Transcribe only part of the material below: the lines from the one containing "Task: Open the License and Warranty link" through the one containing "This screenshot has height=530, width=707.", inclusive, exactly as written.

Recorded data ->
● ● ●
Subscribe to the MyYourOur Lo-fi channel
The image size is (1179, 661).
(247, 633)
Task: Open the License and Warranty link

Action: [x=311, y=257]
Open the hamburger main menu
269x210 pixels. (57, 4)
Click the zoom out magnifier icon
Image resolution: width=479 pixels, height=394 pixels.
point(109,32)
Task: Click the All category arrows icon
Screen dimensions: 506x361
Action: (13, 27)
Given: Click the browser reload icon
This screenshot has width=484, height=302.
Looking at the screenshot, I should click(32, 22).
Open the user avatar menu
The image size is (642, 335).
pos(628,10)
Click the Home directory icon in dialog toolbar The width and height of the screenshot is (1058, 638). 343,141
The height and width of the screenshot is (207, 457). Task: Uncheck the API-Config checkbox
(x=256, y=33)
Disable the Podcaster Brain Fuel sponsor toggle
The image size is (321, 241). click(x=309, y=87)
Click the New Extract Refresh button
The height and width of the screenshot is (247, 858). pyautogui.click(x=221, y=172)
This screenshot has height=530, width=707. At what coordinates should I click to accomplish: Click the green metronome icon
● ● ●
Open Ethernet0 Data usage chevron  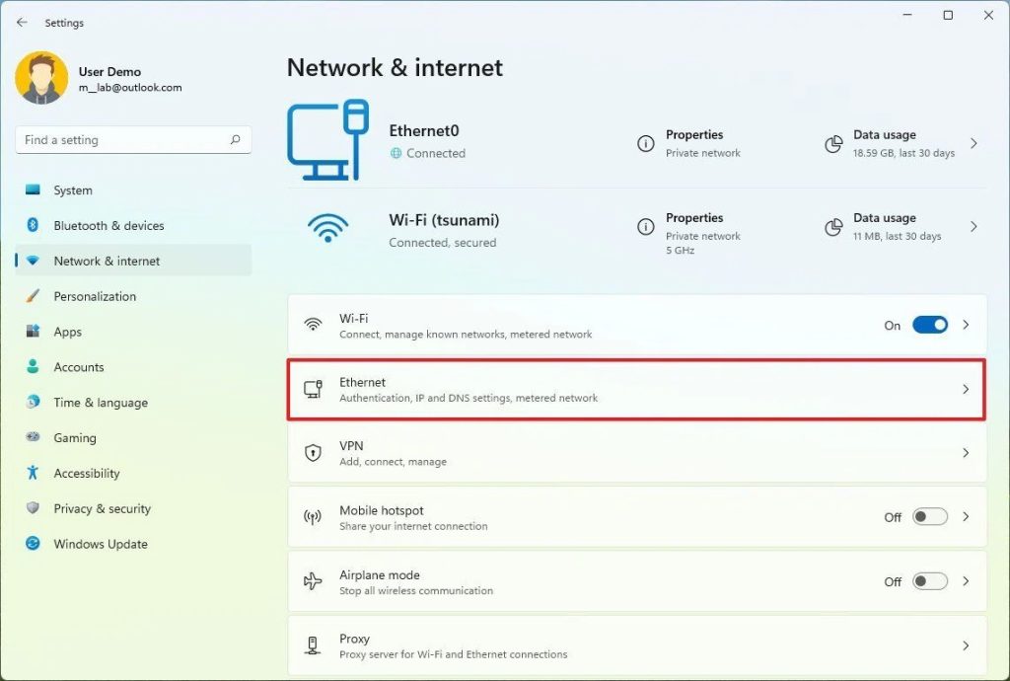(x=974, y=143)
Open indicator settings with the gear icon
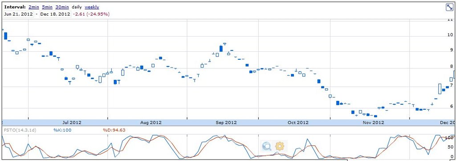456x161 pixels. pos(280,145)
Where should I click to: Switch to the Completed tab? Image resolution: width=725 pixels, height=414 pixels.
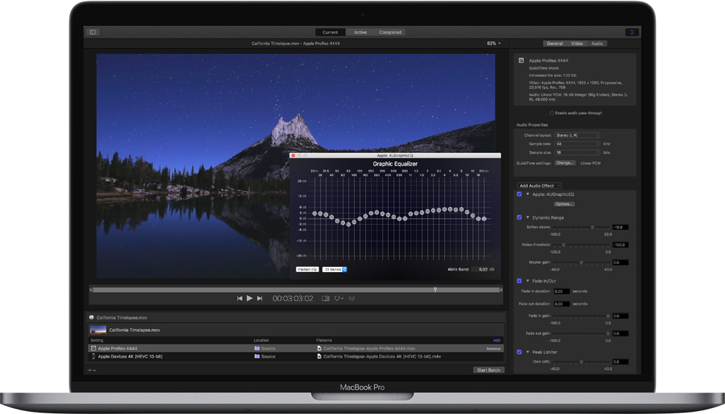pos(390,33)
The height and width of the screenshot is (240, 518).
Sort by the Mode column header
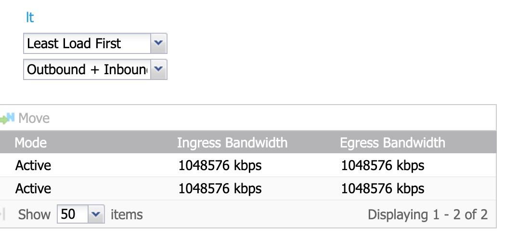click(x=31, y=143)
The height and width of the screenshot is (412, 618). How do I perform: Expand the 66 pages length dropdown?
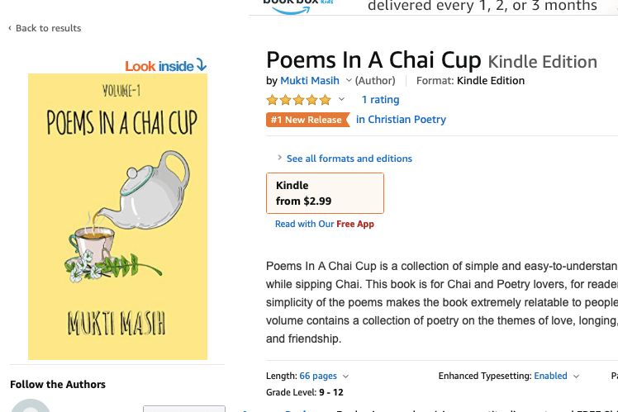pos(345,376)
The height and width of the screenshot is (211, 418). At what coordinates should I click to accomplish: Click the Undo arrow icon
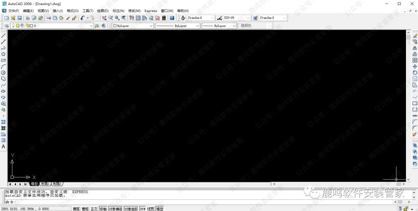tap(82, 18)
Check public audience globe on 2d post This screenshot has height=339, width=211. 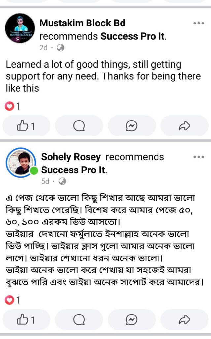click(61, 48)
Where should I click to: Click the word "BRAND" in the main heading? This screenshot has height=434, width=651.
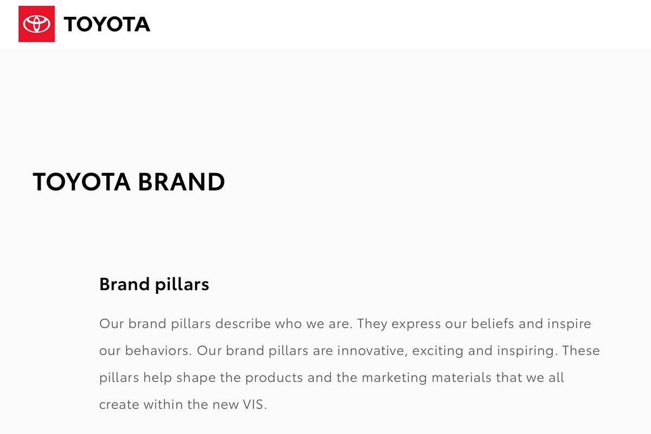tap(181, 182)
● ● ●
Solution to the exercise ->
Task: Open the License and Warranty link

Action: [x=311, y=257]
Open the hamburger main menu
269x210 pixels. (57, 4)
Click the zoom out magnifier icon
Image resolution: width=479 pixels, height=394 pixels.
point(109,32)
Task: Click the All category arrows icon
Screen dimensions: 506x361
Action: (13, 27)
Given: Click the browser reload icon
This screenshot has width=484, height=302.
Looking at the screenshot, I should click(32, 22).
Open the user avatar menu
The image size is (642, 335).
pos(628,10)
Click the Home directory icon in dialog toolbar The width and height of the screenshot is (1058, 638). 343,141
The height and width of the screenshot is (207, 457). Task: Uncheck the API-Config checkbox
(x=256, y=33)
Disable the Podcaster Brain Fuel sponsor toggle
The image size is (321, 241). click(x=309, y=87)
Click the New Extract Refresh button
The height and width of the screenshot is (247, 858). pyautogui.click(x=221, y=172)
This screenshot has height=530, width=707. At what coordinates should I click to accomplish: Click the green metronome icon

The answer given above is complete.